Extract provided:
CPUs are back (acording to Semianalysis)

Posted on Wed 18 February 2026 in CPU, GPU, Datacenters, Computer Architecture, Networks

Semianalysis has published a fantastic analysis of the current state of CPUs and GPUs in datacenters, including a thorough history of CPUs and GPUs in datacenters. This is my summary.

Global idea: from 2023 to 2025Q4, AI training made GPUs more important than CPUs in datacenters. However, since then, Reinforcement Learning and vibe coding are making CPUs more important again.

Also important: ARM is growing (with processors like AWS Graviton and Nvidia Grace), AMD is growing and Intel is shrinking.

A brief history of CPUs and GPUs in datacenters

1990s: origin of the modern datacenter. The success of the PC made it possible to sustitute costly workstations and IBM mainframes. Intel creates chips for servers: Pentium Pro (1995) and Xeon (1998), with more cache than desktop chips.

2000s: dot com era. GHz race finished because of the end of Dennard scaling: around 2004 decreasing transistor size stopped proportionally improving the power consumption, so frequency could not increase further. Multicore era starts, with more cores, SMT (Simultaneous Multithreading) and multisocket systems instead of higher clock speeds. Also, increased integration: memory and I/O controllers on the same die as the CPU.

Try it:
From the post about CPUs in datacenters:
(a) Which two processors are named as examples of ARM's growth?
(b) In which years did Intel release the Pentium Pro and the Xeon?
(c) Around what year did decreasing transistor size stop proportionally improving power consumption?
Rely only on the post about CPUs in datacenters and nothing else.

Information supplied:
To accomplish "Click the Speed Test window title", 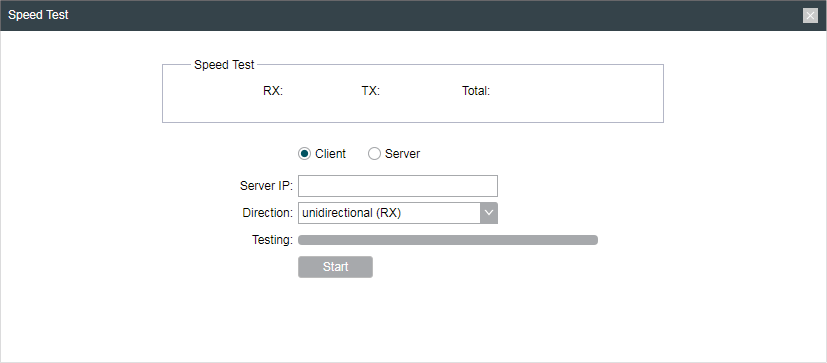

Answer section:
(a) AWS Graviton and Nvidia Grace.
(b) Pentium Pro in 1995 and Xeon in 1998.
(c) Around 2004.